If $y=f(x)$ be the equation of the parabola which is touched by the line $y=x$ at the point where $x=1$.Prove that $f'(1)=1$ and $2f(0)=1-f'(0)$
Let $f(x)=ax^2+bx+c$ be the parabola.Since the parabola is touched by the line $y=x$ at $x=1$.So $f'(1)=1$,because slope of $y=x$ is $1$.
But i cannot prove the second part of the question.
On
The tangent at $x=1$ is given by $$ y-f(1) = f'(1)(x-1), $$ so for it to be $y=x$, $f'(1)=1$ and $f(1)=1$. This gives us two equations for the coefficients: \begin{align} f(1) = a+b+c = 1 \tag{1} \\ f'(1) = 2a+b = 1. \tag{2} \end{align} Meanwhile, $$ f(0) = c, \\ f'(0) = b. $$ $2(1)-(2)$ gives $$ b+2c=1 \implies f'(0) + 2f(0) = 1, $$ as required.

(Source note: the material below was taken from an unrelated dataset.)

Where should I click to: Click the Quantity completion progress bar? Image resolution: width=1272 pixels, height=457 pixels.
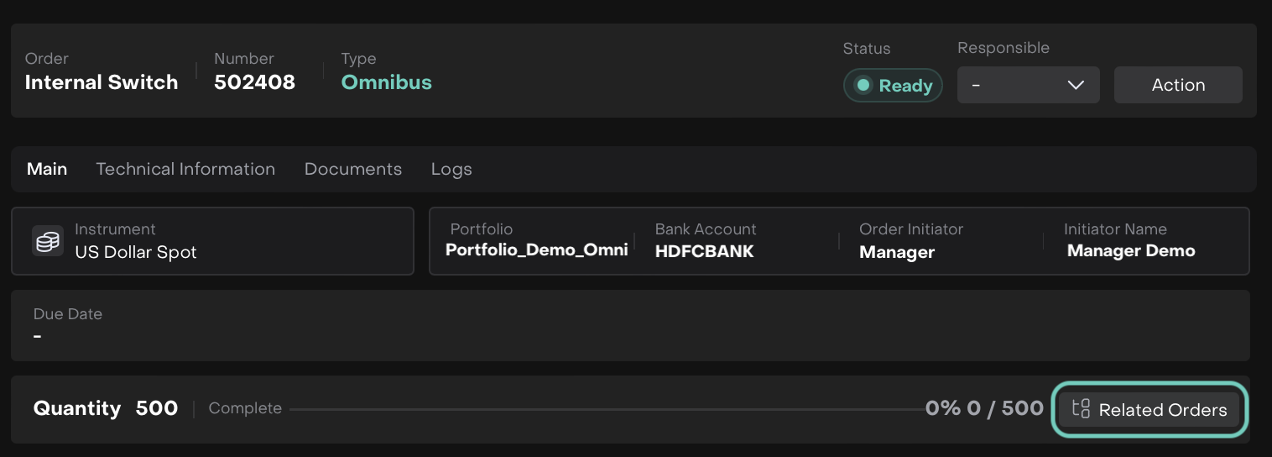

We have the point of intersection as $(1,1)$ . From here $1=a+b+c $ also $\frac {dy }{dx}=1$ thus $1=2a+b $ thus $a=\frac {1-b}{2}$ putting this in earlier equation. We have $1=\frac {1-b}{2}+b+c $ thus $2=1+b+2c $ hence $2c=1-b $ now $2f (0)=2c,1-f'(0)=1-b $. Hence the proof.